Computer memory is divided into main (or primary) memory and auxiliary (or secondary) memory. Main memory holds instructions and data when a program is executing, while auxiliary memory holds data and programs not currently in use and provides long-term storage.
Why are computers based on 8?
Originally Answered: Why are computers based on 8? 8 bits is a byte. Because computers are based on hardware, and hardware likes powers of two for binary logic. 8 bits was convenient: it holds a character in ASCII.
What does 8 GB with 256 GB SSD mean?
1-2 of 2 Answers The 8GB refers to the RAM (random access memory) the 256 GB is the actual storage for saving data.
Why memory is divided?
It is used to store data and instructions. The memory is divided into large number of small parts called cells. Each location or cell has a unique address, which varies from zero to memory size minus one. For example, if the computer has 64k words, then this memory unit has 64 * 1024 = 65536 memory locations.

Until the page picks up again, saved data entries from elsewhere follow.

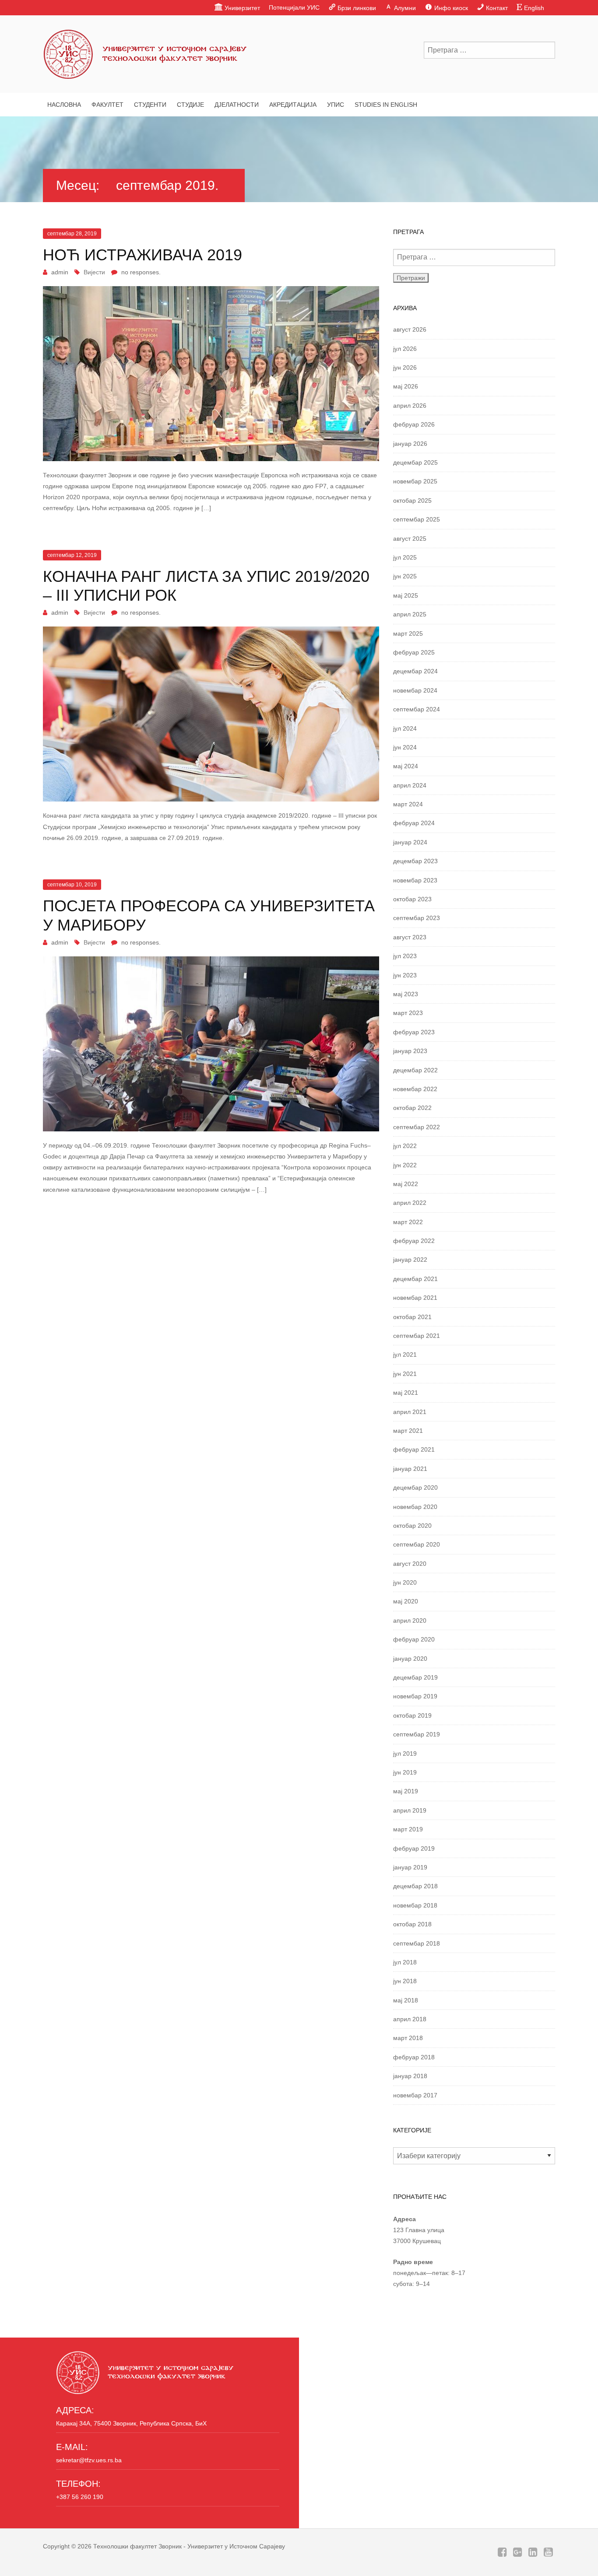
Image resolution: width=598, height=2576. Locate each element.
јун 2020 (405, 1582)
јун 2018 (405, 1981)
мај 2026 (405, 386)
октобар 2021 (412, 1316)
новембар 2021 (415, 1297)
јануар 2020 (410, 1658)
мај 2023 (405, 994)
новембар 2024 (415, 690)
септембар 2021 (416, 1335)
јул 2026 (405, 348)
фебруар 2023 (414, 1032)
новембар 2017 (415, 2095)
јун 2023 (405, 975)
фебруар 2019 (414, 1848)
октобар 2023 (412, 899)
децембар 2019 (415, 1677)
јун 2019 (405, 1772)
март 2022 (408, 1221)
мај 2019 (405, 1791)
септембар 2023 (416, 917)
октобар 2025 (412, 500)
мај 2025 (405, 595)
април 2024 (409, 785)
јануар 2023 (410, 1050)
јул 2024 (405, 728)
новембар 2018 (415, 1905)
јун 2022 (405, 1165)
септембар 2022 (416, 1127)
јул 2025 (405, 557)
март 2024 (408, 804)
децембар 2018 (415, 1886)
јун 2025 (405, 576)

What is computer memory explain its types?
Computer memory is of two basic types – Primary memory(RAM and ROM) and Secondary memory (hard drive, CD, etc). Random Access Memory (RAM) is primary-volatile memory and Read Only Memory (ROM) is primary-non-volatile memory.
What numbers are divisible by 8?
Numbers are divisible by 8 if the number formed by the last three individual digits is evenly divisible by 8.
Why is it slower to read 2 bytes than 4 bytes?
The CPU will read each word of memory that your requested address straddles. This causes an amplification of up to 2X the number of memory transactions required to access the requested data. Because of this, it can very easily be slower to read two bytes than four.
What happens if a computer has no memory at all?
No memory at all means that the computer is not doing anything. For the computer to do something, it needs a program, and that program is stored in memory. No RAM (readable and writable “random access” memory)… now that’s another matter. The computer could still run a program that is stored in read-only memory (ROM), even if it has no RAM.
Why does swapping to an SSD/NVMe drive use up so much disk space?
Swapping to an SSD/NVME uses up the disk’s write cycles – every block of these disks can only take a limited number of writes before failing.